Would you give the number of lines below in which the string "from" appears? Nothing else is needed.

=== Begin Enclosure ===

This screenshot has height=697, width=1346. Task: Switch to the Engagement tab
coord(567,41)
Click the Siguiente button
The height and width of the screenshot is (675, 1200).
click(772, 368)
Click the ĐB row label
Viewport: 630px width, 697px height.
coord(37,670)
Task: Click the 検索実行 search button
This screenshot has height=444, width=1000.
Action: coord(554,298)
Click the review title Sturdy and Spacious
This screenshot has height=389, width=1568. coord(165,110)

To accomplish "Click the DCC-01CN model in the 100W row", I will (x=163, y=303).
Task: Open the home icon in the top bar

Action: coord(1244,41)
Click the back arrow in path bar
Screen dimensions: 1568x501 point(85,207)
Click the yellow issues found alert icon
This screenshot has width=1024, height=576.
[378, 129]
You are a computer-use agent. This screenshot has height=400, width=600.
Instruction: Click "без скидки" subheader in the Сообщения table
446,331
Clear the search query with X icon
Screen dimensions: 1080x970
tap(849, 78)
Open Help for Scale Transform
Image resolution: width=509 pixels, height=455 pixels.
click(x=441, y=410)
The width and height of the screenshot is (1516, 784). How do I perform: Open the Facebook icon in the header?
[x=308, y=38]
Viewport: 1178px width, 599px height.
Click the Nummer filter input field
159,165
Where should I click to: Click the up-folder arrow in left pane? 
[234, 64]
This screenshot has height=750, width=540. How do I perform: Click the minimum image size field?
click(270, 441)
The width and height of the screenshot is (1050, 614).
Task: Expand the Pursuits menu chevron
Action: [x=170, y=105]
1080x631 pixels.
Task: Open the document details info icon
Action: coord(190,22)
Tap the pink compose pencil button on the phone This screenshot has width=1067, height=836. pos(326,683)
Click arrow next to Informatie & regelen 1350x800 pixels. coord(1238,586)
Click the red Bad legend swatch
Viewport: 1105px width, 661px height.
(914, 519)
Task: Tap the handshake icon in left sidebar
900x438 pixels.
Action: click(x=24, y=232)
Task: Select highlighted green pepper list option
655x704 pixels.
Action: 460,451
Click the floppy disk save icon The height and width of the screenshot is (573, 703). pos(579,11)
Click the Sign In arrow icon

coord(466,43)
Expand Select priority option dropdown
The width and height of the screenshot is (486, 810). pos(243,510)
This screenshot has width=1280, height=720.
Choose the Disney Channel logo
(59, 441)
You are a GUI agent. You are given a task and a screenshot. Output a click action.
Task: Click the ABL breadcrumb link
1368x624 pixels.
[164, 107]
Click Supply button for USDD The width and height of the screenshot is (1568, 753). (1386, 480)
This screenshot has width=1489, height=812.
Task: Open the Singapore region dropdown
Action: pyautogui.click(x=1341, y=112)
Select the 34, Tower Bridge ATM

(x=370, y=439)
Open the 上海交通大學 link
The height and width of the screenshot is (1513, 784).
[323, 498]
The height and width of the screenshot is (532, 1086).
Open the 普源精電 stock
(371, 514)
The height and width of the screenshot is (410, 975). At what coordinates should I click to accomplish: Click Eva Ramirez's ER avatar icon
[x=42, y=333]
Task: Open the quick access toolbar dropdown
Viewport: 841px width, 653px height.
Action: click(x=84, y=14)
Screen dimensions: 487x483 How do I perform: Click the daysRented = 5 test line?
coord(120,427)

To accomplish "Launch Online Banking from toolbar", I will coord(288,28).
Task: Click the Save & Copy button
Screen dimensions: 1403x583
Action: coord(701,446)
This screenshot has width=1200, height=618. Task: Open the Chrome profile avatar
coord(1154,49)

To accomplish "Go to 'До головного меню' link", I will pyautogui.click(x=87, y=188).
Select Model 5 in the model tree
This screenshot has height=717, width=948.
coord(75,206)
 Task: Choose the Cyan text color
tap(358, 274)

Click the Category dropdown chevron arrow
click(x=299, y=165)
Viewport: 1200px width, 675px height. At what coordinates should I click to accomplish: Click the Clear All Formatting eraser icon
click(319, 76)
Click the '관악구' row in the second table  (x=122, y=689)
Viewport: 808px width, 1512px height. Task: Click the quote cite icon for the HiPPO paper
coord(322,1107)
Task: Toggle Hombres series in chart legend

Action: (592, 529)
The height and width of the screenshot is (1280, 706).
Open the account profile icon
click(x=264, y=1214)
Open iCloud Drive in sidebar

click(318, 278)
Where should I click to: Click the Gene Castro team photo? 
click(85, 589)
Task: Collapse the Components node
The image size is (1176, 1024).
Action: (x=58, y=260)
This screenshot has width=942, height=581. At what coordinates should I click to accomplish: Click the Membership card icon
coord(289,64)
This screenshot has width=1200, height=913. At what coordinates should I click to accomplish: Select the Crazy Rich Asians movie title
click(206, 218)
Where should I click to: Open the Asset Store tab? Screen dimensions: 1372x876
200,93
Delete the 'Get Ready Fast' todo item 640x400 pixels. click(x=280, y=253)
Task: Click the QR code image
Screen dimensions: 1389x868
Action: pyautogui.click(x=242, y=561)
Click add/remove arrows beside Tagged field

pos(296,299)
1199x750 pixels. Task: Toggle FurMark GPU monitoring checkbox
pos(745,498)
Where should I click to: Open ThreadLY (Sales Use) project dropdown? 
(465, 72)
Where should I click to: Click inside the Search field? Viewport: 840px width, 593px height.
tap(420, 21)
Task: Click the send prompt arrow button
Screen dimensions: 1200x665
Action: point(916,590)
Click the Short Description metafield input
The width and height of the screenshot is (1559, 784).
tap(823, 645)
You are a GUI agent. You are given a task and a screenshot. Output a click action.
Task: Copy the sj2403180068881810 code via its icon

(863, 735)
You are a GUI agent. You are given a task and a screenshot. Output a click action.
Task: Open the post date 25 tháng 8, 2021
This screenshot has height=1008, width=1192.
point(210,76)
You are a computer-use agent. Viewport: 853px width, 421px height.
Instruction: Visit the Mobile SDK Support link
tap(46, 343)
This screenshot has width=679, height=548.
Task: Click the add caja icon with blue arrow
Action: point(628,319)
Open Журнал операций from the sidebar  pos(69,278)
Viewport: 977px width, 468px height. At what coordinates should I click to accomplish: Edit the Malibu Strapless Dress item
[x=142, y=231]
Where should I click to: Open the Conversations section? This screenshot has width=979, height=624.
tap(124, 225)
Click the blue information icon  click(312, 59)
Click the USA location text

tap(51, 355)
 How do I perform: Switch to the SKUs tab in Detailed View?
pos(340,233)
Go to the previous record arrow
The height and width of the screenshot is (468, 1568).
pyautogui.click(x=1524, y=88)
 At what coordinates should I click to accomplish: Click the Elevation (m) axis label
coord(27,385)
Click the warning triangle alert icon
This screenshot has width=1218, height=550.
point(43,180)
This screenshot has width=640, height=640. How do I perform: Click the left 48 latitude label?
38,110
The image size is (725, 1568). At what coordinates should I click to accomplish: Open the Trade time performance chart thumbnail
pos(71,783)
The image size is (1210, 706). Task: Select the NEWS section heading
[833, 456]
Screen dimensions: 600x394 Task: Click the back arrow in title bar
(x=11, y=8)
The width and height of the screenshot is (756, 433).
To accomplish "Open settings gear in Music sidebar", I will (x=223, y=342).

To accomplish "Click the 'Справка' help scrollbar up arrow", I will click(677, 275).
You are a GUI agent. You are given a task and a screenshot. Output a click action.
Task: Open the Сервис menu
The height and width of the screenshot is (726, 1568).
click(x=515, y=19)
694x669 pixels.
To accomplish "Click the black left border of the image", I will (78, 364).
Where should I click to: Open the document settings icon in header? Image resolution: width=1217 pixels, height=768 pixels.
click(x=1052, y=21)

=== End Enclosure ===

WRITTEN SOLUTION:
2